A oficina do vinil


Por Ângela Corrêa
Jornalista
Diário do Grande ABC

A única utilidade que os CDs têm na vida do mecânico José Tarciso Cardoso, 68 anos, é destacar o número da sua oficina, em Santo André. O 912 desenhado no muro do imóvel da Rua Catequese é formado por dezenas das bolachinhas que há quase duas décadas substituíram os discos de vinil no mercado. "
Só assim para CD ficar perto de mim. De resto, não quero para nada", afirma, bem-humorado, o dono de dez mil discos, dos quais aproximadamente 3.000 estão guardados em sua oficina, à espera de um espacinho em casa.

Proprietário da oficina há 30 anos, Zé, como é conhecido, passou a se considerar colecionador depois que deu início a peregrinações por feiras. O acervo tímido começou a tomar corpo com doações frequentes. "
Quase 40% do que tenho foi presenteado. Também peguei coleções que iam para o lixo", revela.

Embora seja apreciador de rock e música latina, Zé não tem preconceitos quando se trata de adquirir um vinil. Entre as prateleiras de sua casa, que garante manter organizadas, e as caixas na oficina, há discos infantis, religiosos, de MPB, pop e jazz. "
A única coisa que não compro é música sertaneja. Mas se me oferecerem, não recuso", revela ele, que alega ouvir música "24 horas por dia" e em alto volume. "É por isso que meus vizinhos me adoram", ironiza.

O disco mais antigo data de 1932 e reproduz em suas faixas ruídos noturnos e de trens. Frágil, a bolacha veio da discoteca particular do radialista Oswaldo Gimenez, que foi prefeito de Santo André.

Como todo entusiasta do vinil, Zé não se abala com os argumentos dos defensores das mídias mais recentes. "
Não adianta me dizer que o CD tem som mais limpo. Para mim, é música sem elementos. A mesma coisa para essa música de computador (MP3). Quando falam que num aparelhinho tem mais de dez mil músicas, eu penso logo que ali não tem nada".

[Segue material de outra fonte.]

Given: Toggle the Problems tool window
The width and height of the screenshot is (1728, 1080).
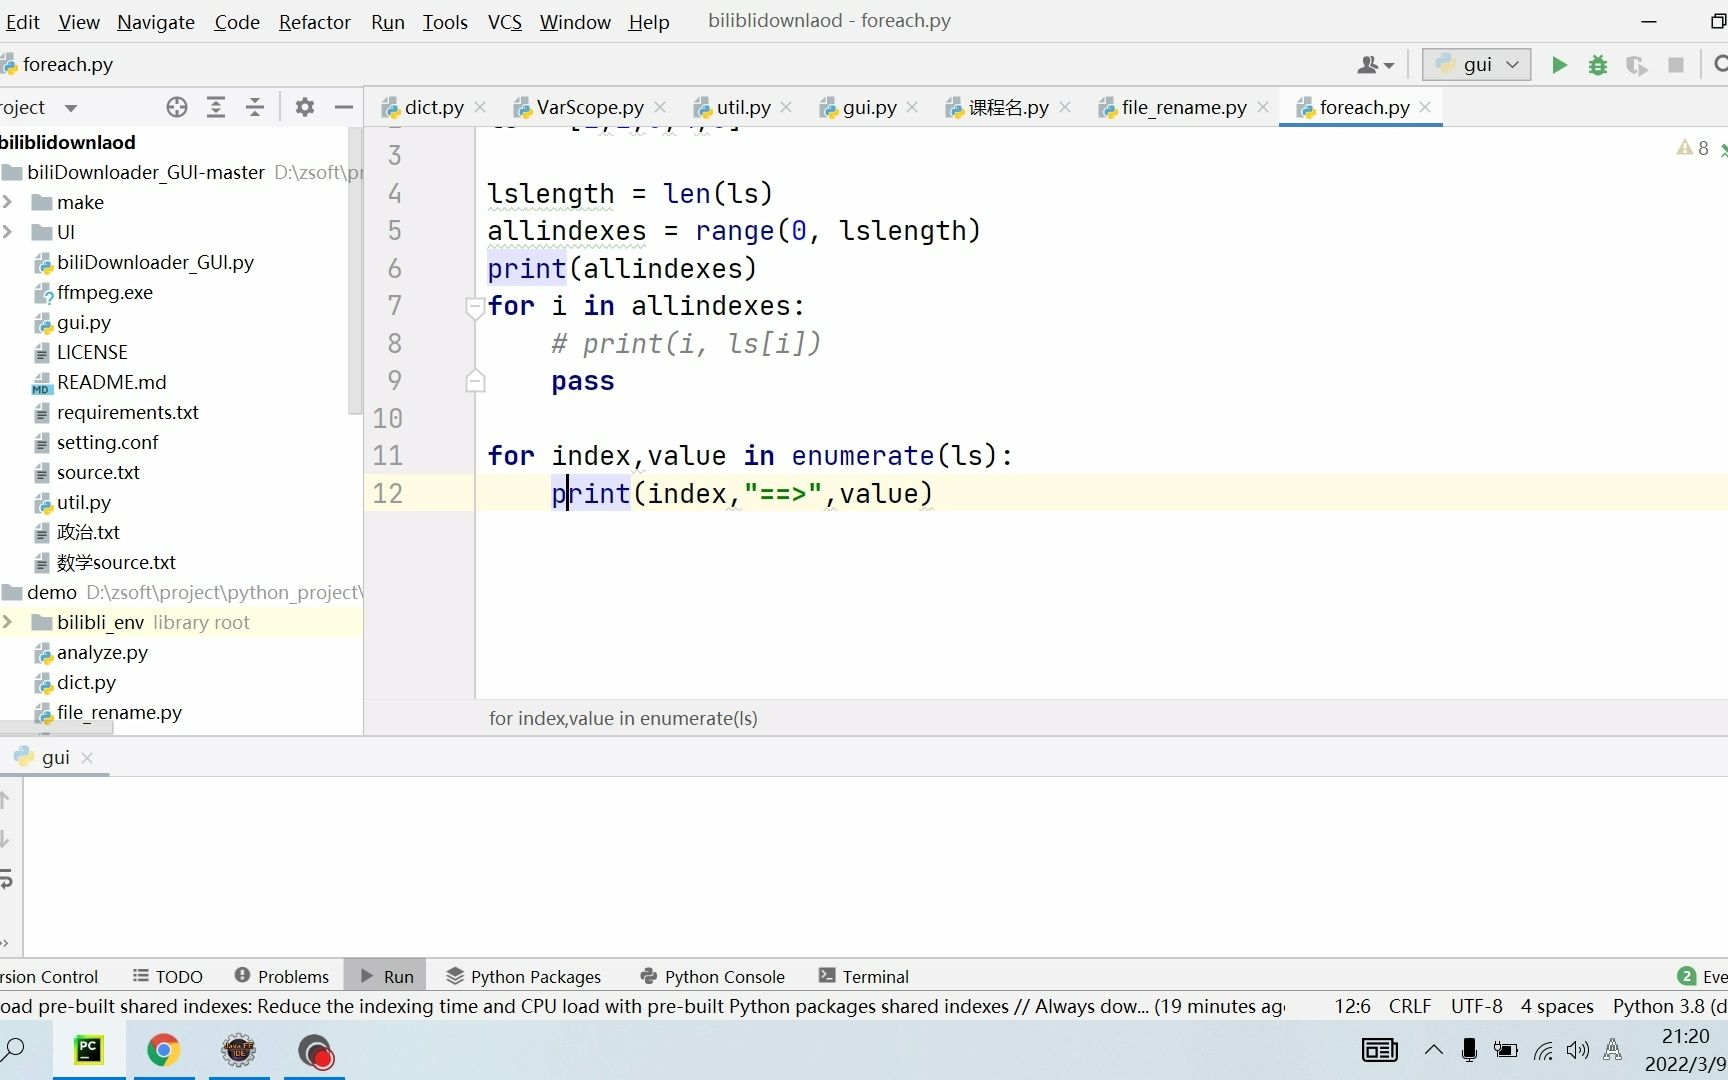Looking at the screenshot, I should point(281,976).
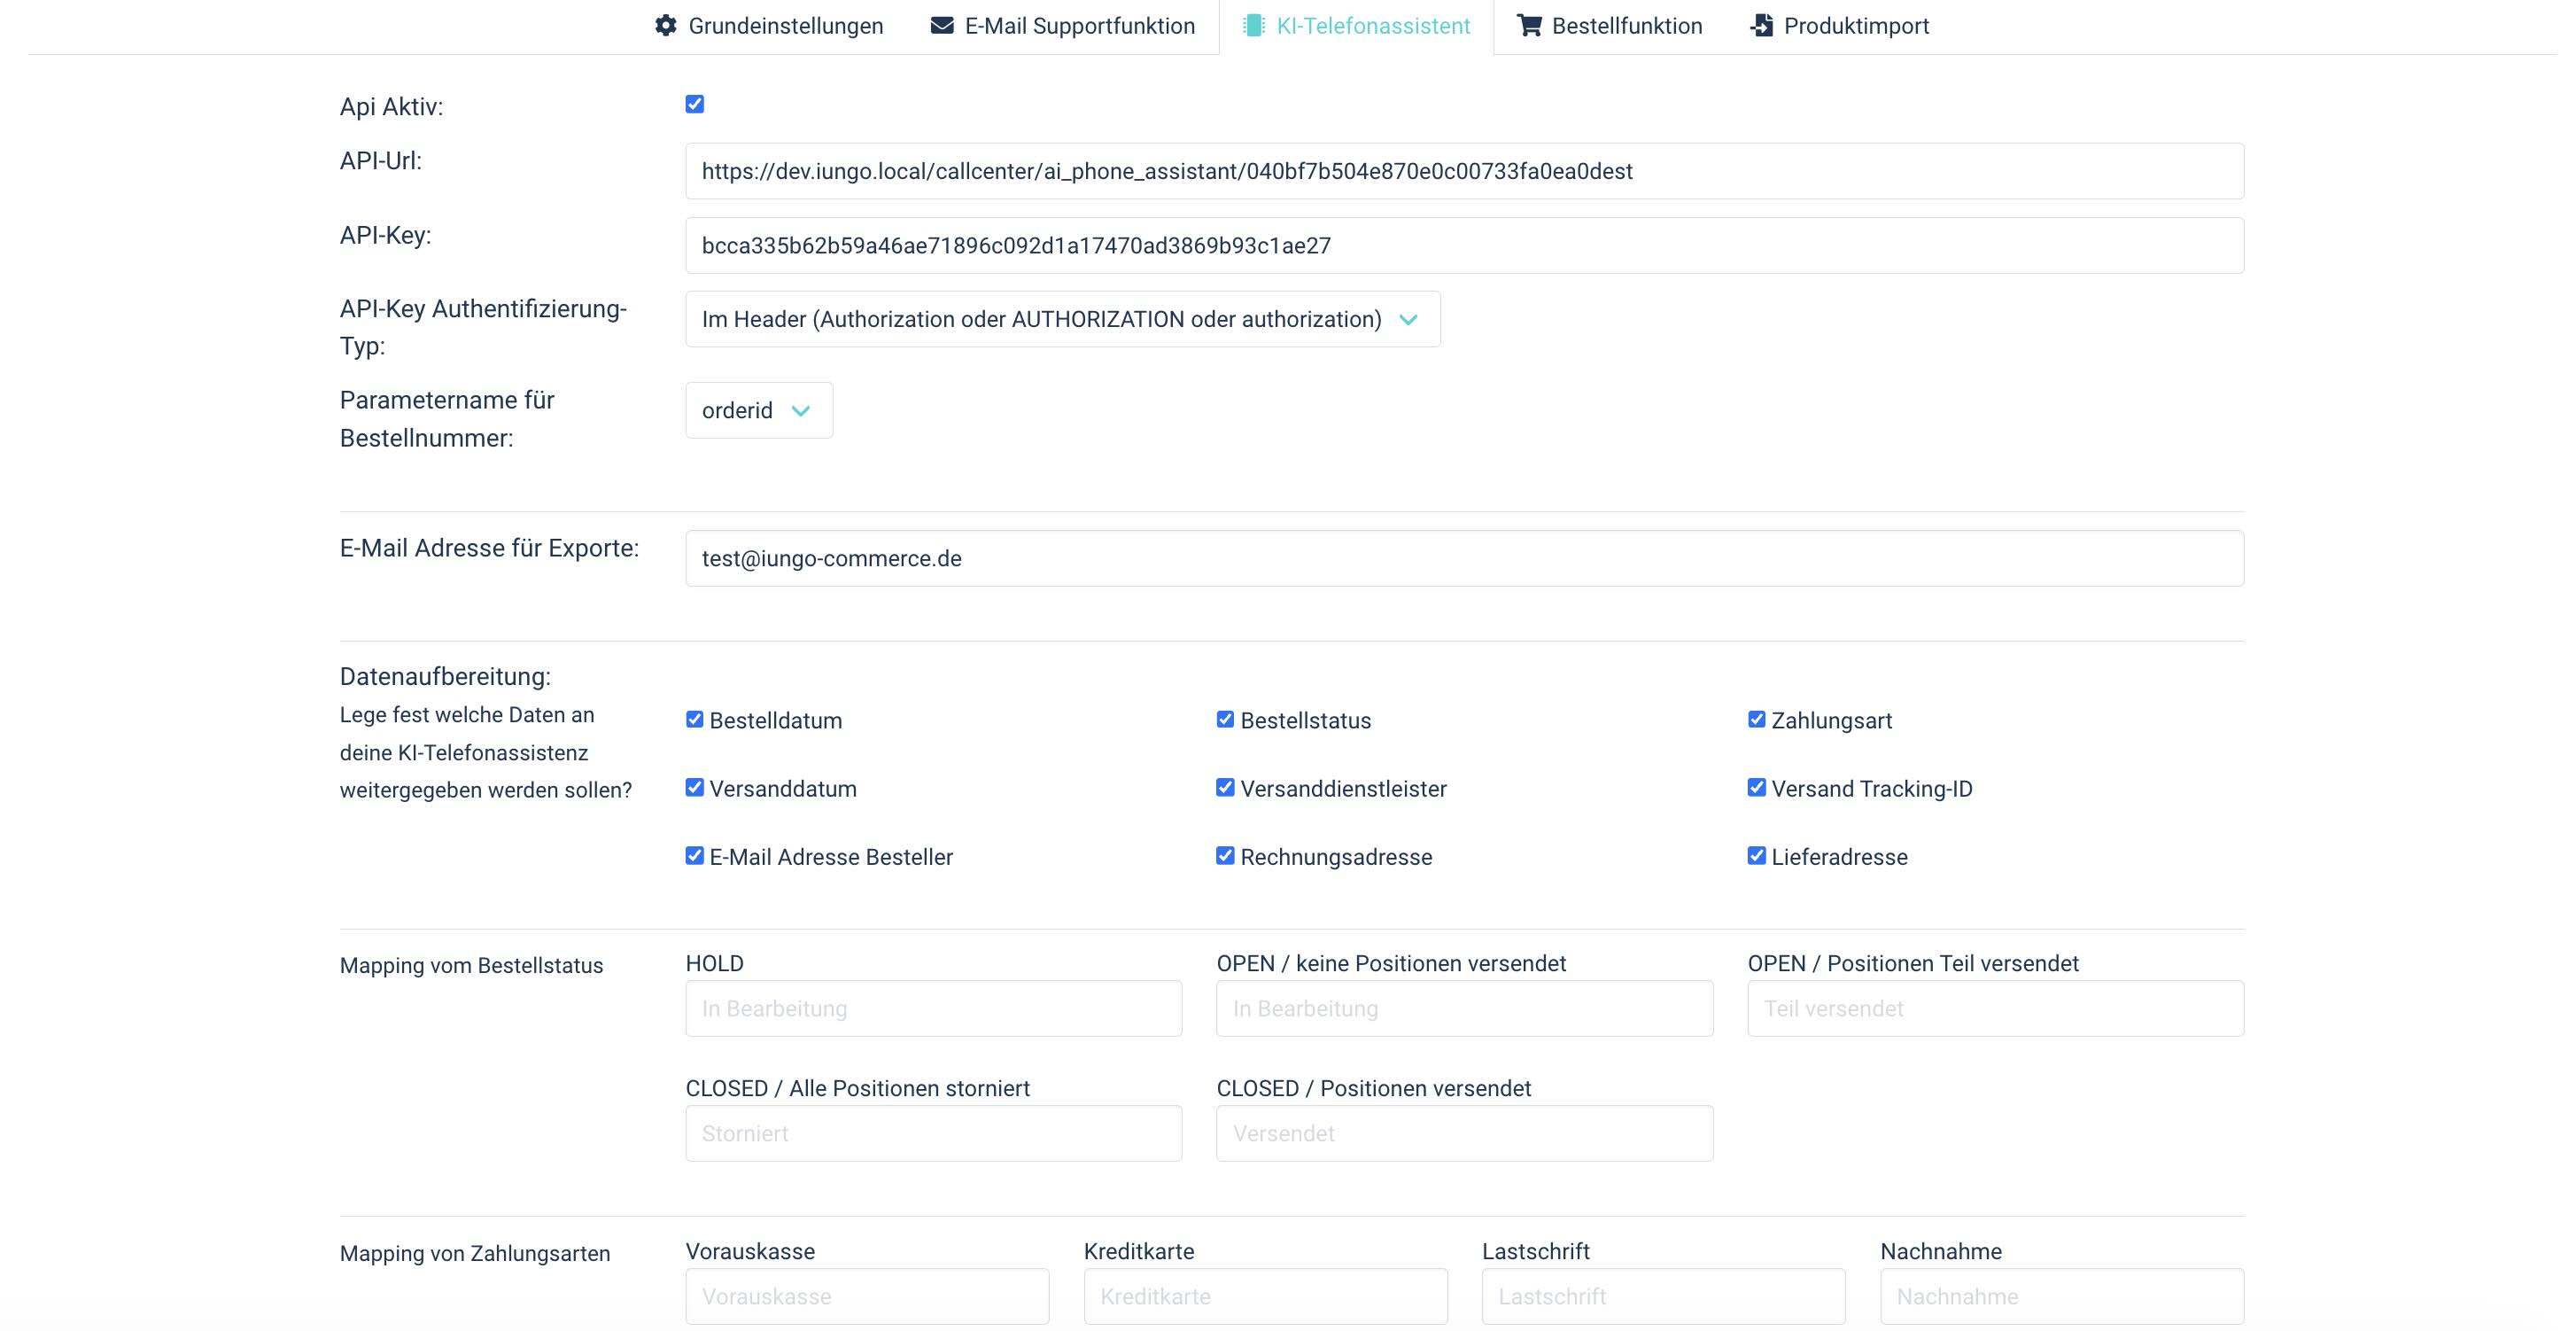Switch to the Bestellfunktion tab
This screenshot has height=1331, width=2576.
1626,26
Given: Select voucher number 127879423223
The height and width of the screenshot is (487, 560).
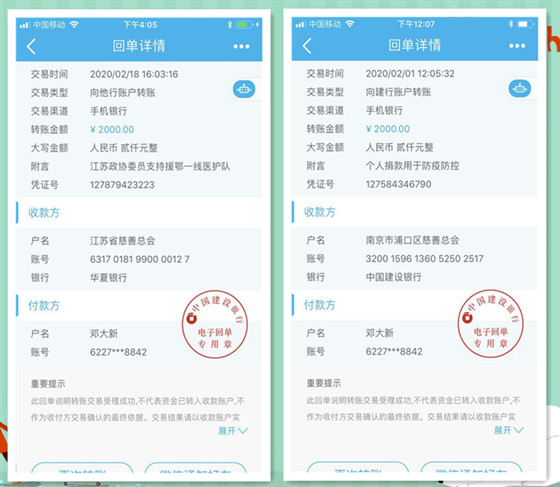Looking at the screenshot, I should click(x=122, y=185).
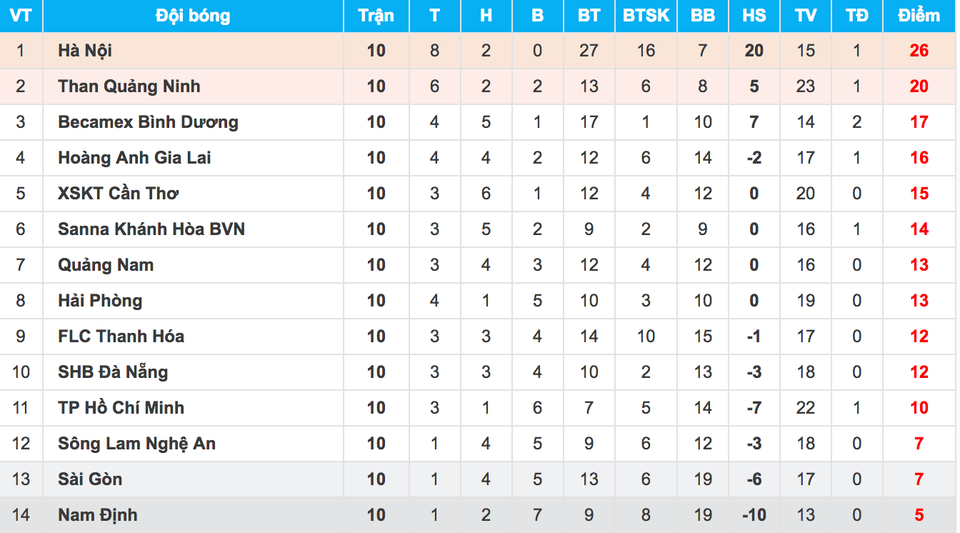Open TP Hồ Chí Minh team entry
Viewport: 960px width, 533px height.
(121, 408)

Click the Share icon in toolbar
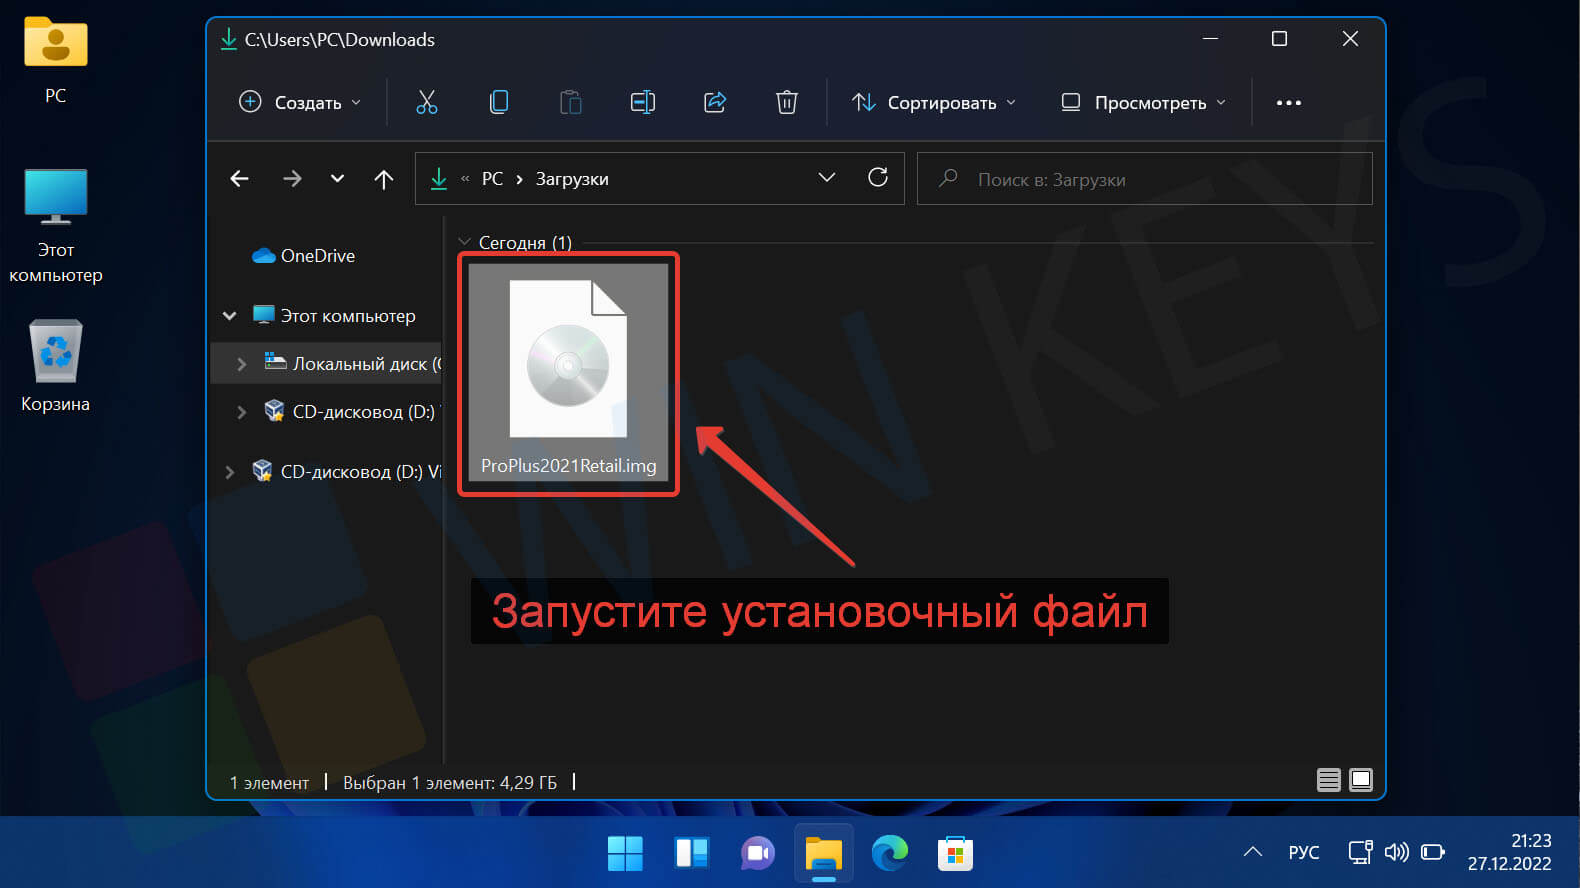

Para o colecionador, os vinis conseguem conservar a intenção dos músicos com mais eficiência. "
O disco tem espírito musical. Até uma fita cassete tem mais alma do que um CD", critica. "No resto do mundo os discos se mantiveram, e acho que aqui devem voltar aos poucos também", diz.

Viúvo, Zé conta com o apoio das filhas Tatiane e Daniela para cuidar da avalanche de discos que dominou os espaços. "
Elas começaram a catalogar, mas ainda tem muita coisa para organizar", suspira ele, que se tornou um estudioso da história musical após o início da coleção. Ao mesmo tempo, passou a se interessar cada vez menos por carros, que continuam sendo ainda seu meio de sustento. "Eu só sou apaixonado mesmo pelos meus discos", afirma.